David Wolpert stretches the truth on food safety tests for imported chicken and other meats (Imports stringently tested, June 25). On behalf of importers, he implies that all foreign abattoirs are inspected and that every imported consignment is tested by our health authorities. Readers are left to believe that no contaminated meat would ever be imported, and if it did happen, it would never reach our shops and consumers.
Would that it were so. Wolpert must know that our hard-pressed testing teams are overworked and understaffed. His “extensive investigation of the exporting country’s plants, facilities and products” is often no more than approval of a certificate produced by the exporters. Most foreign plants have never been visited. His “extensively checked” poultry imports are samplings – a big container can hold 27 tonnes of frozen chicken. When the authorities stepped up their testing in Durban earlier in 2018, Wolpert and his fellow importers took them to court.

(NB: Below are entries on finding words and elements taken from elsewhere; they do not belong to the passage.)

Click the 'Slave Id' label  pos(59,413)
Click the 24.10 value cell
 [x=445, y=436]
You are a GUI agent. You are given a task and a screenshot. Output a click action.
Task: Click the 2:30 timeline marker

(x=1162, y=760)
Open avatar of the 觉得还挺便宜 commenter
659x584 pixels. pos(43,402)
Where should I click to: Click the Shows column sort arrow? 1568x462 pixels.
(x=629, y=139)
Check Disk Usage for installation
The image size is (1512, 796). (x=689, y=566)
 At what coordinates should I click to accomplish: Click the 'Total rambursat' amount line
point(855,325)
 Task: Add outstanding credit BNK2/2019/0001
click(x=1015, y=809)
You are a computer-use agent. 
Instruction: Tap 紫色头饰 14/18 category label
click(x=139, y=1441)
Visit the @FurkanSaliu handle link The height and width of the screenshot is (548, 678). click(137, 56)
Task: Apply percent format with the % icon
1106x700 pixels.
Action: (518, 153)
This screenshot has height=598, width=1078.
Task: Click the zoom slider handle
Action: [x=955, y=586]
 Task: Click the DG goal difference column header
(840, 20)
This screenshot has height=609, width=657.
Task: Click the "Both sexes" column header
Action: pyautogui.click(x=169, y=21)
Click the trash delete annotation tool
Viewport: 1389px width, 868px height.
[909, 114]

Instead of defending an underfunded and therefore inefficient testing regime, Wolpert should be fighting for greater safety for our consumers. He should be fighting for importers to be subjected to the same rules as local producers.
For local production there is farm testing, plant testing (both environmental and product) and shelf testing. There is a record of all testing. In the event of contamination, health authorities can trace a product back to the farm, and sometimes to the chicken house it came from. Imported product can be sold here as potentially coming from nine countries on three continents, making traceability difficult, if not impossible.
In addition to deficiencies in labelling requirements for imported product, there are very worrying health risks in thawing and repackaging of frozen bulk imports. Everything is not fine, Mr Wolpert, and consumers would be safer if you would admit it.